▸ **Prompt**
Find how many lines in this data contain the string "will". Respond with only that number.

[Start of Attachment]

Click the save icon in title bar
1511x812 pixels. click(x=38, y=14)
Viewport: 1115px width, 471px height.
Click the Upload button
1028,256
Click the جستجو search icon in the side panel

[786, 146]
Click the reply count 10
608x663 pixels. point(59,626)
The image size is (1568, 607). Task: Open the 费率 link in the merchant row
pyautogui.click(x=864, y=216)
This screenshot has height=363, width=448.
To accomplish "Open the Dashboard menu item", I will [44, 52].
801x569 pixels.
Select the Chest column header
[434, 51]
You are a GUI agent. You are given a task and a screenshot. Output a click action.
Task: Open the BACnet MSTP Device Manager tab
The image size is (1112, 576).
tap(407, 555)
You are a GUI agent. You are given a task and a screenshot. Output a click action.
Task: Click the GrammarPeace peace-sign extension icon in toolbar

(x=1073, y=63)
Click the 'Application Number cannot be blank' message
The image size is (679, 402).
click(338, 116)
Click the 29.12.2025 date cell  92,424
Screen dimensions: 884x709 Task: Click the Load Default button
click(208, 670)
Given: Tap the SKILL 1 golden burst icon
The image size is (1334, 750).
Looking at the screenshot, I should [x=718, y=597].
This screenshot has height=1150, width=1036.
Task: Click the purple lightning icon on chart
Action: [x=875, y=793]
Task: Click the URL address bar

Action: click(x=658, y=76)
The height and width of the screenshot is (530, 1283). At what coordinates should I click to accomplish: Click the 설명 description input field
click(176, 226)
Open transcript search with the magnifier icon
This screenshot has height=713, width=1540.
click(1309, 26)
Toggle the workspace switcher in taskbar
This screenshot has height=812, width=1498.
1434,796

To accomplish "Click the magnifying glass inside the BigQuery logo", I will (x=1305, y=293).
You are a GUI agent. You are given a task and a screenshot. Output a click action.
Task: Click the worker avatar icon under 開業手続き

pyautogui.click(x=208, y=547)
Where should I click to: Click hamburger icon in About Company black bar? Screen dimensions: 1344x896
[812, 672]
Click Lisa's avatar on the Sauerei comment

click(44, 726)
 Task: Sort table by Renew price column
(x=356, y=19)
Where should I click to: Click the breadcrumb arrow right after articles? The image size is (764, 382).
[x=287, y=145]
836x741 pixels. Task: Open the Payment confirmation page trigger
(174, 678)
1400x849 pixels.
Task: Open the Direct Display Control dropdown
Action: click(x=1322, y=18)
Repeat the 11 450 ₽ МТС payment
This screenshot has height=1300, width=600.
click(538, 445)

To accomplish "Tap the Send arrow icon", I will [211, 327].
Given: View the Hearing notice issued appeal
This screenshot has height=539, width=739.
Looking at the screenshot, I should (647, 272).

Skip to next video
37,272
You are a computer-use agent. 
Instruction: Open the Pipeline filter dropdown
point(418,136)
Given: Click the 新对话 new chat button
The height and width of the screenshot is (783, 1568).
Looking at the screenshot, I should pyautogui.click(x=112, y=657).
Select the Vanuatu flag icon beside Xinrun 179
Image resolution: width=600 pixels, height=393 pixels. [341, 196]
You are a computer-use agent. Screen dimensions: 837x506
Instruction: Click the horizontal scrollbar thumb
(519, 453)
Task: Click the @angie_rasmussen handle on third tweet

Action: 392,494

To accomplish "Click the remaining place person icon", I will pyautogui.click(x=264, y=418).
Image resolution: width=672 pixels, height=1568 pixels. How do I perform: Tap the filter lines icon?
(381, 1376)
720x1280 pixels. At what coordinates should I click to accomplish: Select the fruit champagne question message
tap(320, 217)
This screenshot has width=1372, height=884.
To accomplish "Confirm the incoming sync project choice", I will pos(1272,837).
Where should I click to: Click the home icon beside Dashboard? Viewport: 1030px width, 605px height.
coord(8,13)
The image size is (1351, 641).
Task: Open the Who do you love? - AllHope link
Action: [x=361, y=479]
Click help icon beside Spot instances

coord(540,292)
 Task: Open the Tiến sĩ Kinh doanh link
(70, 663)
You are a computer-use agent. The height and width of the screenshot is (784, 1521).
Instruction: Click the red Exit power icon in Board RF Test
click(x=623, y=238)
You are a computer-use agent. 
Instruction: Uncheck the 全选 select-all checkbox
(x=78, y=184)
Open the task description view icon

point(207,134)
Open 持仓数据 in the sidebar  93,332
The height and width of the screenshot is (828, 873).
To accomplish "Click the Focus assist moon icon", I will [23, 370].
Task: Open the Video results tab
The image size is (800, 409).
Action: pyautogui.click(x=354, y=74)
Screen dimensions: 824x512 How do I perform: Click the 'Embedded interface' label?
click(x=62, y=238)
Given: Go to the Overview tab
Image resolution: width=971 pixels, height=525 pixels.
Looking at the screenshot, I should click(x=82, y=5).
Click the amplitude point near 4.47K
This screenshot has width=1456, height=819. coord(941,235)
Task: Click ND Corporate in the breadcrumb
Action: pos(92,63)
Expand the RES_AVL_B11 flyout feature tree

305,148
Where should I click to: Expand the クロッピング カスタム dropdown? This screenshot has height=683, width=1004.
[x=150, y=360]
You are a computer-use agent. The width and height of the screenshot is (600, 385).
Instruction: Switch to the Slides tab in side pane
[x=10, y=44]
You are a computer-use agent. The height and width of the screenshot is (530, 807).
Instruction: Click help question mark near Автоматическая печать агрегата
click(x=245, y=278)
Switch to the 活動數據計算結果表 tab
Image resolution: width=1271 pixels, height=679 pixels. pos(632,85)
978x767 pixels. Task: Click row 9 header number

[End of Attachment]

▸ **Response to this exercise**
6